TASK DETAILS: Reproduce, exactly and in full, only the lines below from the one containing "Task: Open the 文件 (File) menu" through the one containing "1399x868 pixels.".

Source records:
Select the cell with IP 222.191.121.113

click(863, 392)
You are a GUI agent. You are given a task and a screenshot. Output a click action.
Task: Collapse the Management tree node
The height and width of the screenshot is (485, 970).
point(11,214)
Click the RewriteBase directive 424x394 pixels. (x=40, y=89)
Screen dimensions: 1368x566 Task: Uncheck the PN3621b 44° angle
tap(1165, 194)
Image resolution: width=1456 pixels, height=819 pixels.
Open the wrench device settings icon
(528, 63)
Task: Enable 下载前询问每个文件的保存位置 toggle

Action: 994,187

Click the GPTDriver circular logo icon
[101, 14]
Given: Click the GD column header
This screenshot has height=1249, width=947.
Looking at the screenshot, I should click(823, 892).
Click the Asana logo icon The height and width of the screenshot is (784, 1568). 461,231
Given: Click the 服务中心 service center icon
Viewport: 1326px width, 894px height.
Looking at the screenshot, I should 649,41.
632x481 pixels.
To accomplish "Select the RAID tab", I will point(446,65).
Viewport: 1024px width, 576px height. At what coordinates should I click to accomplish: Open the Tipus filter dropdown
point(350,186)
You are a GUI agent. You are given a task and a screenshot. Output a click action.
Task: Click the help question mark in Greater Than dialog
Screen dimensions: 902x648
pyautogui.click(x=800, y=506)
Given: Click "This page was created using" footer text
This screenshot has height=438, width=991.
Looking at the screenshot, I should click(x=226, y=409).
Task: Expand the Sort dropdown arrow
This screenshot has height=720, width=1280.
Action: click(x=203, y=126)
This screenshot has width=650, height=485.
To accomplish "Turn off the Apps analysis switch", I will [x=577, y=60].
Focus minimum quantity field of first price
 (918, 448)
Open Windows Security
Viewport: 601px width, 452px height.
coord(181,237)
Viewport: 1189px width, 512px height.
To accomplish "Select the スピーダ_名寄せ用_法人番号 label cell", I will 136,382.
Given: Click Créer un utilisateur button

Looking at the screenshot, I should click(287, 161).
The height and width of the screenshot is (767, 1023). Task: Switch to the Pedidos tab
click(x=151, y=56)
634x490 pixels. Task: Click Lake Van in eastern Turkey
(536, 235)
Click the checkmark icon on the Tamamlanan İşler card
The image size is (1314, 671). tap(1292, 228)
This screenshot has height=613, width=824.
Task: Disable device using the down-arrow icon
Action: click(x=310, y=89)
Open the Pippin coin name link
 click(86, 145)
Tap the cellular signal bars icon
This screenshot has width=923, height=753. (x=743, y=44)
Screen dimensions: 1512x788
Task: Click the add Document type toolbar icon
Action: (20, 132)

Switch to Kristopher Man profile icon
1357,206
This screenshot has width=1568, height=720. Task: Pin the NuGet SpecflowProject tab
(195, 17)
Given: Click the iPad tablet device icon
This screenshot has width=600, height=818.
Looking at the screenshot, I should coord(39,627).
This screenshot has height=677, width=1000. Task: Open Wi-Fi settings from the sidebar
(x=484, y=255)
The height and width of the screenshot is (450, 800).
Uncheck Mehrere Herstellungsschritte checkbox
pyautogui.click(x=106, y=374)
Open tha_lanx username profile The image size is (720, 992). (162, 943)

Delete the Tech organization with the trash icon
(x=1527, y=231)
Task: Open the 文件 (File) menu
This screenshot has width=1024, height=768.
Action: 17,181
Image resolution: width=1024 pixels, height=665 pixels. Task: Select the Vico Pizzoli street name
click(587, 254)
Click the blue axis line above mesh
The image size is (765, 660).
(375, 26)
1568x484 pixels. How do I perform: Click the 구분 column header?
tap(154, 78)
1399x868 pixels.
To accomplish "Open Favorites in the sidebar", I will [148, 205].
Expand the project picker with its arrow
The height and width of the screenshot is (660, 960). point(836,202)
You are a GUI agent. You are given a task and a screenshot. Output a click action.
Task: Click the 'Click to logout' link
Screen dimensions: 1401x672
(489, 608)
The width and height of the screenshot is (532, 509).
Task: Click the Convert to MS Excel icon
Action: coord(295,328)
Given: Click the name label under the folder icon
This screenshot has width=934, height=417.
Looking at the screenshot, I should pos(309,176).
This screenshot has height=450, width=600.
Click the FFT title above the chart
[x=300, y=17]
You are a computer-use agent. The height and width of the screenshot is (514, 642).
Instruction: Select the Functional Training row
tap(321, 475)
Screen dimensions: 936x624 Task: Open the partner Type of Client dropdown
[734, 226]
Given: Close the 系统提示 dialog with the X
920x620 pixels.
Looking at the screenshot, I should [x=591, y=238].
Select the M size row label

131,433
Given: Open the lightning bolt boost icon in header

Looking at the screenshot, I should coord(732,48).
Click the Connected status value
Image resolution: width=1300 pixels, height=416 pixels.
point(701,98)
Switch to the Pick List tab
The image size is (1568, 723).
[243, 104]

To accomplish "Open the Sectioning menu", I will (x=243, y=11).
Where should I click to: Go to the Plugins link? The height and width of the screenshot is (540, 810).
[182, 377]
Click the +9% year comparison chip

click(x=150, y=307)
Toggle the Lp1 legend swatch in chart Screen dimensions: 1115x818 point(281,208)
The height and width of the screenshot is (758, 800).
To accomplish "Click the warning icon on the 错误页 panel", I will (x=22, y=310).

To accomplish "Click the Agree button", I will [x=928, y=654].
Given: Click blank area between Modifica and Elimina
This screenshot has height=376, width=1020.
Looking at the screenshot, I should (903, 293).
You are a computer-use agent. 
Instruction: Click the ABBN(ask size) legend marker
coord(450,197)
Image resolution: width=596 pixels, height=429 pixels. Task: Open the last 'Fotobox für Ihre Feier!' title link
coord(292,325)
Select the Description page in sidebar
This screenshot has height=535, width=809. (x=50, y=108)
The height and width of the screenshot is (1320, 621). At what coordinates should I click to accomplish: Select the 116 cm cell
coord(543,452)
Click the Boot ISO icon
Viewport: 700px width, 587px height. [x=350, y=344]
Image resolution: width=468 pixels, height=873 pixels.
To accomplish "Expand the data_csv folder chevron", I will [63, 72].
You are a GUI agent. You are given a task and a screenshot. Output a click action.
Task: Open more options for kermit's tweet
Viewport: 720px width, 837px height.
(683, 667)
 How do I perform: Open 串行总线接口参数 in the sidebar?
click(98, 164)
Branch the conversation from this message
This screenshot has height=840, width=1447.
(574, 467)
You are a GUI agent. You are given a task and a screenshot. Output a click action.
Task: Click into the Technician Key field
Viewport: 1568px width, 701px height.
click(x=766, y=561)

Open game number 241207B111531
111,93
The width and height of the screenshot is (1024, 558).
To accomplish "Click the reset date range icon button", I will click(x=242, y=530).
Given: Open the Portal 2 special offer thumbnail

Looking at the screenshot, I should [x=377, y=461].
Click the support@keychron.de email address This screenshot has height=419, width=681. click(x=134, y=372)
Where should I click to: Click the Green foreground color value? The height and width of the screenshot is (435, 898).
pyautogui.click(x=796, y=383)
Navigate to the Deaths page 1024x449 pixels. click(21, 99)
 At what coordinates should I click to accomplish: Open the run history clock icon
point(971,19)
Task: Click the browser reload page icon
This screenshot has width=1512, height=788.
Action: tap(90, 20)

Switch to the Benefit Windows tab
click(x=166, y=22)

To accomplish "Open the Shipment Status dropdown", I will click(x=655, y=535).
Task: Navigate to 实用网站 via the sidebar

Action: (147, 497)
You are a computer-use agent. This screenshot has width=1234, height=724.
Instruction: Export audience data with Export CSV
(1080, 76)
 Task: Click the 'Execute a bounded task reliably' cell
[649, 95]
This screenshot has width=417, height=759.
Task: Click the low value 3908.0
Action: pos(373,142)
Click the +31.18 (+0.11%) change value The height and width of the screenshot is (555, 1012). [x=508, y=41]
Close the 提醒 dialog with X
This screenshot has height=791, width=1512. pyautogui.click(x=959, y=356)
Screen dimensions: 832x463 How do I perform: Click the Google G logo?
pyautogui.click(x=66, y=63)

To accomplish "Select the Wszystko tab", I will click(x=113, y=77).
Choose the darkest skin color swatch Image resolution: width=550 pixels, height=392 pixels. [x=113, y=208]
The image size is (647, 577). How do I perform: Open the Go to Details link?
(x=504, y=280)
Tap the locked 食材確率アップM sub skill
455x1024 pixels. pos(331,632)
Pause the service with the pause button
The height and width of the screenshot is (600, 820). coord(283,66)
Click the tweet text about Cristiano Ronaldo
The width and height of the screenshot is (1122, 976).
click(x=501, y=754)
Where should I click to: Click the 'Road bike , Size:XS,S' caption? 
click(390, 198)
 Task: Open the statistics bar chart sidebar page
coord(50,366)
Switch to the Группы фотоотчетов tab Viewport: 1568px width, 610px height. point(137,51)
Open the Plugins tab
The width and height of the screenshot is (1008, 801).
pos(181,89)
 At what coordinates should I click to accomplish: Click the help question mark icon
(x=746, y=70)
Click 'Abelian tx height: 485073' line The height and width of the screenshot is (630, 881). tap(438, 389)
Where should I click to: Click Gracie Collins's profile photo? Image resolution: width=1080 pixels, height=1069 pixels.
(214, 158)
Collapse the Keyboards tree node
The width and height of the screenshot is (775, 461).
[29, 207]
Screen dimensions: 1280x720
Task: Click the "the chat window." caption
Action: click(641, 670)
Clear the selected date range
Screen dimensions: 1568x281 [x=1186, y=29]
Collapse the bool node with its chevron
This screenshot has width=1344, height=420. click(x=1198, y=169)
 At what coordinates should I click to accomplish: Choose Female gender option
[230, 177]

EXERCISE RESPONSE:
Task: Open the 文件 (File) menu
This screenshot has width=1024, height=768.
Action: 17,181
Image resolution: width=1024 pixels, height=665 pixels. Task: Select the Vico Pizzoli street name
click(587, 254)
Click the blue axis line above mesh
The image size is (765, 660).
(375, 26)
1568x484 pixels. How do I perform: Click the 구분 column header?
tap(154, 78)
1399x868 pixels.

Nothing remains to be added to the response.